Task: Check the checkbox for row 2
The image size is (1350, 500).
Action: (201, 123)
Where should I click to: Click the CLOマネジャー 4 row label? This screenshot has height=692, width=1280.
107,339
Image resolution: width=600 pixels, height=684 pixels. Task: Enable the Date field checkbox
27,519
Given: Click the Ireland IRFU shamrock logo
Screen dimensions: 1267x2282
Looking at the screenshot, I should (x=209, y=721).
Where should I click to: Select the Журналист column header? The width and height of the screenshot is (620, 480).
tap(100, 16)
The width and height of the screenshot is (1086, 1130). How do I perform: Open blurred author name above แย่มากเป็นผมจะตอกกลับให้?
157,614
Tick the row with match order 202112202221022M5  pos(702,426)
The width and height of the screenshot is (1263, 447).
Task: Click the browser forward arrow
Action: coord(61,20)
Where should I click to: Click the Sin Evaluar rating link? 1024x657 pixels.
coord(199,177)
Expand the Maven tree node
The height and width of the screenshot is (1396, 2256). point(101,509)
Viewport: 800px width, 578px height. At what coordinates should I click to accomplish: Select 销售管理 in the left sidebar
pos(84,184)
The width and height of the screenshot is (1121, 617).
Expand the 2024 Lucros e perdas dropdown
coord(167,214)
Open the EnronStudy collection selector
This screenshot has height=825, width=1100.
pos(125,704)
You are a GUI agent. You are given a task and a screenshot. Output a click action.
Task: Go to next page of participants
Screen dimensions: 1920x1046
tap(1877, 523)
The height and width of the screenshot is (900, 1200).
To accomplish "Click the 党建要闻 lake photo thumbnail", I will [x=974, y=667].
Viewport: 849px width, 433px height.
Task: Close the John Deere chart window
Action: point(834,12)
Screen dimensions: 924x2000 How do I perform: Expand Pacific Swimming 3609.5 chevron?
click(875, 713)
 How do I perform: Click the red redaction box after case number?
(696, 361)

****************************************

> [Exercise aim] Copy out every line of the material above, changing no character.

> [Reply]
Task: Check the checkbox for row 2
The image size is (1350, 500).
Action: (201, 123)
Where should I click to: Click the CLOマネジャー 4 row label? This screenshot has height=692, width=1280.
107,339
Image resolution: width=600 pixels, height=684 pixels. Task: Enable the Date field checkbox
27,519
Given: Click the Ireland IRFU shamrock logo
Screen dimensions: 1267x2282
Looking at the screenshot, I should (x=209, y=721).
Where should I click to: Select the Журналист column header? The width and height of the screenshot is (620, 480).
tap(100, 16)
The width and height of the screenshot is (1086, 1130). How do I perform: Open blurred author name above แย่มากเป็นผมจะตอกกลับให้?
157,614
Tick the row with match order 202112202221022M5  pos(702,426)
The width and height of the screenshot is (1263, 447).
Task: Click the browser forward arrow
Action: coord(61,20)
Where should I click to: Click the Sin Evaluar rating link? 1024x657 pixels.
coord(199,177)
Expand the Maven tree node
The height and width of the screenshot is (1396, 2256). point(101,509)
Viewport: 800px width, 578px height. At what coordinates should I click to accomplish: Select 销售管理 in the left sidebar
pos(84,184)
The width and height of the screenshot is (1121, 617).
Expand the 2024 Lucros e perdas dropdown
coord(167,214)
Open the EnronStudy collection selector
This screenshot has height=825, width=1100.
pos(125,704)
You are a GUI agent. You are given a task and a screenshot. Output a click action.
Task: Go to next page of participants
Screen dimensions: 1920x1046
tap(1877, 523)
The height and width of the screenshot is (900, 1200).
To accomplish "Click the 党建要闻 lake photo thumbnail", I will [x=974, y=667].
Viewport: 849px width, 433px height.
Task: Close the John Deere chart window
Action: point(834,12)
Screen dimensions: 924x2000 How do I perform: Expand Pacific Swimming 3609.5 chevron?
click(875, 713)
 How do I perform: Click the red redaction box after case number?
(696, 361)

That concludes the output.